[Begin Supplied passage]

Illinois Route 60 (IL 60) is a  east–west state highway in Lake County, in northeastern Illinois. It connects the village of Volo at Illinois Route 120 (Belvidere Road) just east of Illinois Route 59 with the city of Lake Forest at U.S. Highway 41 (Skokie Highway).

Route description 

Illinois 60's northern terminus is at a T-intersection in Volo with Illinois 120. It runs south as a 2-lane road serving a mix of farmland and suburban neighborhoods in Grayslake and Round Lake. Running south through Mundelein, the roadbed begins to carry Illinois 83.

Illinois 60 overlaps with Illinois Route 83 south of Ivanhoe where Illinois 83 curves around U.S. Route 45. It is called Town Line Road east of Illinois 83 and west of the Tri-State Tollway (Interstate 94), because Illinois 60 straddles the line separating Vernon and Libertyville Townships for most of its length. Through Lake Forest to the east, Route 60 is called Kennedy Road.

[End Supplied passage]
[Begin Material]

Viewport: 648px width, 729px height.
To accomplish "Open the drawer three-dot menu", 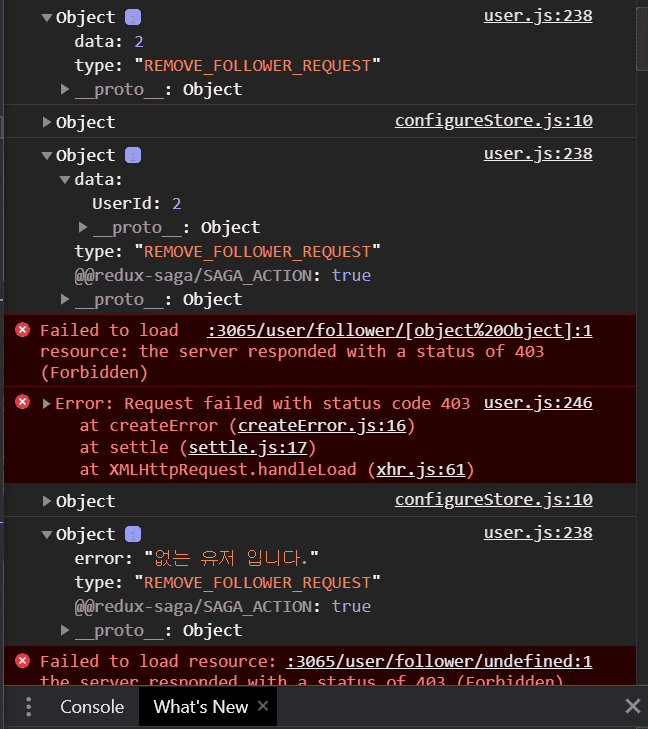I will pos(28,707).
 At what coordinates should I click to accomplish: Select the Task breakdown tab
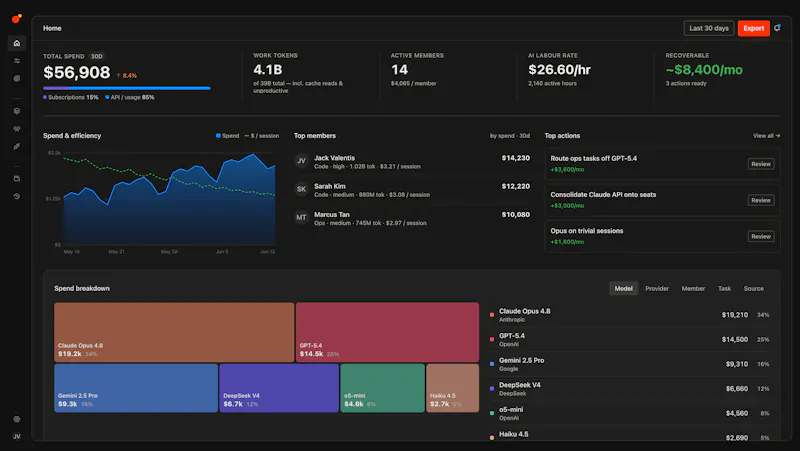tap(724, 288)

[End Material]

Short task 1:
In the Illinois Route 60 passage, what is the route called through Lake Forest?
Short task 2:
Which numbered highways other than Route 60 itself does the Illinois Route 60 passage mention?
Short task 3:
Reproduce the Illinois Route 60 passage between "Illinois 60's northern" and "called Kennedy Road.", inclusive.

Complete answer 1:
Kennedy Road

Complete answer 2:
Illinois Route 120, Illinois Route 59, U.S. Highway 41, Illinois Route 83, U.S. Route 45, Interstate 94

Complete answer 3:
Illinois 60's northern terminus is at a T-intersection in Volo with Illinois 120. It runs south as a 2-lane road serving a mix of farmland and suburban neighborhoods in Grayslake and Round Lake. Running south through Mundelein, the roadbed begins to carry Illinois 83.

Illinois 60 overlaps with Illinois Route 83 south of Ivanhoe where Illinois 83 curves around U.S. Route 45. It is called Town Line Road east of Illinois 83 and west of the Tri-State Tollway (Interstate 94), because Illinois 60 straddles the line separating Vernon and Libertyville Townships for most of its length. Through Lake Forest to the east, Route 60 is called Kennedy Road.